Fragmento extraído
=====

Corruptos y corruptores

Corruptos y corruptores

La corrupción persiste en España a pesar de los múltiples organismos de control y reformas legales, lo que revela fallos estructurales más profundos en nuestra administración pública.

¿Cómo puede ser que, a pesar de todos los escándalos de corrupción que hemos tenido (desde el Franquismo, escondidos pero ciertos), de todas las rasgaduras de vestiduras y de todas las reformas de financiación de los partidos y de la contratación pública, sigamos padeciendo esta plaga bíblica en nuestro país?

No cabe pensar que estemos gobernados por una gente particularmente mala, por una casta, porque todas las castas que nos gobiernan (de izquierdas o derechas) degeneran en comportamientos corruptos. No cabe pensar tampoco que nos falten mecanismos de control. No existe en ningún otro país una panoplia de organismos de lucha contra la corrupción más numerosa. Tenemos alrededor de una docena de organizaciones. Entre otras, la todopoderosa Intervención General del Estado, el Tribunal de Cuentas, la Oficina de Conflictos de Interés, el Consejo de Transparencia, amén de dos fiscalías anticorrupción y dos cuerpos de policía nacionales (UCO y UDEF). Y estas sólo a nivel de la administración central. Luego hay que sumar, por supuesto, las agencias anti-fraude autonómicas y otros órganos locales. Entre todas, destaca el papel que puede jugar la Autoridad Independiente de Protección del Informante, en la que hay legítimas expectativas de que, bajo la presidencia de Manuel Villoria, pueda impulsar una estrategia más unificada.

=====

Material proporcionado
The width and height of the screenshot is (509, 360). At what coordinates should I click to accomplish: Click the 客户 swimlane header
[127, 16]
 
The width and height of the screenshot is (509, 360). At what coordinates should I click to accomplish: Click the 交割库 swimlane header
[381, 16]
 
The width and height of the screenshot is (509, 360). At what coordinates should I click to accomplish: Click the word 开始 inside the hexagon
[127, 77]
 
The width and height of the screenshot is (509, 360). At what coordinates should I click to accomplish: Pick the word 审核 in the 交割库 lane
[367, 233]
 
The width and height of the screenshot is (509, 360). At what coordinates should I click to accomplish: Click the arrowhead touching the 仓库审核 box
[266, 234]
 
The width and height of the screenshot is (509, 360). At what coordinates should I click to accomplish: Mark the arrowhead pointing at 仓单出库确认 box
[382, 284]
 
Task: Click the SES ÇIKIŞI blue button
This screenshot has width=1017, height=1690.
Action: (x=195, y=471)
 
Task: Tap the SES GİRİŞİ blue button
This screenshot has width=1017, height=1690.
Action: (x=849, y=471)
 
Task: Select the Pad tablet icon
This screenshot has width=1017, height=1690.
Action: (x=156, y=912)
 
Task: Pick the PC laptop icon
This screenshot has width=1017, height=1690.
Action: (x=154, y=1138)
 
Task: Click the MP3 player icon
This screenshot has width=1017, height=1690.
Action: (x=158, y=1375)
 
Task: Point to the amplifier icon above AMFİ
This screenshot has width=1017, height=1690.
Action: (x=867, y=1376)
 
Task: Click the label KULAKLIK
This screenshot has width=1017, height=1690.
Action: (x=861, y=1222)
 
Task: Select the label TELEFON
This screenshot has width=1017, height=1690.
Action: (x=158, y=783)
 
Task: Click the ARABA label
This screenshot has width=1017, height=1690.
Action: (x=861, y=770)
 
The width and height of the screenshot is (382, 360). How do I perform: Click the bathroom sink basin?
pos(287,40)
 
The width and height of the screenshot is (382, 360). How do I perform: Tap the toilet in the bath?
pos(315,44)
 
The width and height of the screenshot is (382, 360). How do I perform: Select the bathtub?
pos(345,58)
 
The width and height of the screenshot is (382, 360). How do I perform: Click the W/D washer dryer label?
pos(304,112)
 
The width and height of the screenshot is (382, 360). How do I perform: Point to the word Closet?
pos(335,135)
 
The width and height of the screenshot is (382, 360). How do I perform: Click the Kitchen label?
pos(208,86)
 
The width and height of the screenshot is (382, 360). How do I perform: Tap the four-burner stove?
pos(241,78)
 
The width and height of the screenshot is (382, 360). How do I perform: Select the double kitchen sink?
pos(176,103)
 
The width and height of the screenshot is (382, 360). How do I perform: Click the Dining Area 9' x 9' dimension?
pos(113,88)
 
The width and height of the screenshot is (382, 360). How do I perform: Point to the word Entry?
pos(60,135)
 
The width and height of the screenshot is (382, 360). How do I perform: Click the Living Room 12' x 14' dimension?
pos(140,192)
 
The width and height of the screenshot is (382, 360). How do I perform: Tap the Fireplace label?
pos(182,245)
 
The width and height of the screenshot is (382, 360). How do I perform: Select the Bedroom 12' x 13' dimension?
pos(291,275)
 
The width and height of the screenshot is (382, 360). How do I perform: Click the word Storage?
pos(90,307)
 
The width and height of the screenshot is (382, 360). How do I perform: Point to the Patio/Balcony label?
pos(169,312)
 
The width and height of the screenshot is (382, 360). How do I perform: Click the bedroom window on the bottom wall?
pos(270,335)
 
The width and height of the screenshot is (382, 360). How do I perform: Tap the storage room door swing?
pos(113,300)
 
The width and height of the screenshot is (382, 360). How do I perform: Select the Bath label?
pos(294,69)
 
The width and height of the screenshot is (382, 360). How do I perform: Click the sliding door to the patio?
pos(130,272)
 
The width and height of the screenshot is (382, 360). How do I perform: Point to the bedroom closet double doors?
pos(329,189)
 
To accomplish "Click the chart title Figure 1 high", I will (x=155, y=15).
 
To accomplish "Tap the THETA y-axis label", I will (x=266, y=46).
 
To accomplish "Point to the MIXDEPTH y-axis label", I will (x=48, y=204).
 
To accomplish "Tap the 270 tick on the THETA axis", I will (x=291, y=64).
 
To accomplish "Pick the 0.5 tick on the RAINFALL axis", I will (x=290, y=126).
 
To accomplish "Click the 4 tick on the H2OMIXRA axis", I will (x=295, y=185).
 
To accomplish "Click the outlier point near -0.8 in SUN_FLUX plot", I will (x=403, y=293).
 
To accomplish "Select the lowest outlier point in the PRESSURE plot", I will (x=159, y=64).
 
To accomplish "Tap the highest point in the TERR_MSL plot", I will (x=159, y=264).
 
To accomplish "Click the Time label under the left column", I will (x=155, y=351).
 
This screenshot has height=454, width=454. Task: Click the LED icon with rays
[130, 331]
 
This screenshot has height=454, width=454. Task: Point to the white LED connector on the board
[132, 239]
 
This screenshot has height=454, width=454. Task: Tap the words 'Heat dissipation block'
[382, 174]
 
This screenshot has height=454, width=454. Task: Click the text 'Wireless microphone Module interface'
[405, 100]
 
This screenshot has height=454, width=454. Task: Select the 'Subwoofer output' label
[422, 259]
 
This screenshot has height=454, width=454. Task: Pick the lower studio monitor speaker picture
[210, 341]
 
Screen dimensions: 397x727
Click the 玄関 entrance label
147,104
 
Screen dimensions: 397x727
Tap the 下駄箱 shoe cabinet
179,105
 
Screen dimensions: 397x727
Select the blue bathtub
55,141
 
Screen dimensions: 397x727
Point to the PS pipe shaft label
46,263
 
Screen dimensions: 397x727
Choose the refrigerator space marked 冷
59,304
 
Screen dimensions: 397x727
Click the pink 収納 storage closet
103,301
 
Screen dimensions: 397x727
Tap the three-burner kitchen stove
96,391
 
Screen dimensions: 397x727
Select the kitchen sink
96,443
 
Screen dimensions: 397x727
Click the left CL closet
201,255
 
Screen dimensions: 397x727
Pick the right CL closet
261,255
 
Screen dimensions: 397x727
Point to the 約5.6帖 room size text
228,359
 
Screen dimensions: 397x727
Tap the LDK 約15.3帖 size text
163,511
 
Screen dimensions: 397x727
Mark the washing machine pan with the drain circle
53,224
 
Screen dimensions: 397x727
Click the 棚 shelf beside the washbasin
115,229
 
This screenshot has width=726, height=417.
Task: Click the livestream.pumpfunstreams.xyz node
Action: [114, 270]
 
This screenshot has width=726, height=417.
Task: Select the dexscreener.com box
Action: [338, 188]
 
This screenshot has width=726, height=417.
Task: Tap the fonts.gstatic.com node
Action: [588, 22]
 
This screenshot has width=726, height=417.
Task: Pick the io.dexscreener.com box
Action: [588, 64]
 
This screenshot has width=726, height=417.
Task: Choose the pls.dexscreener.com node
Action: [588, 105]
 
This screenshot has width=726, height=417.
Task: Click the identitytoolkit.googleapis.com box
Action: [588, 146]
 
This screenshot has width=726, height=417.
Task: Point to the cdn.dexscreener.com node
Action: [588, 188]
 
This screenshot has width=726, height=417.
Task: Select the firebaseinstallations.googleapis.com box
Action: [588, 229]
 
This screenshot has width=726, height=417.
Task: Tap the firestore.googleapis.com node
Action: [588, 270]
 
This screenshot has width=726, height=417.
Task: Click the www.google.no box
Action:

=====

La tarea
Responde estas preguntas sobre el fragmento acerca de la corrupción en España:
1. ¿Qué revela, según la entradilla, que la corrupción persista pese a los organismos de control y las reformas legales?
2. ¿Cuáles son los dos cuerpos de policía nacionales que se citan?
3. ¿Bajo la presidencia de quién se espera que la Autoridad Independiente de Protección del Informante impulse una estrategia más unificada?

Respuesta a continuación
1. Revela fallos estructurales más profundos en la administración pública.
2. La UCO y la UDEF.
3. Bajo la presidencia de Manuel Villoria.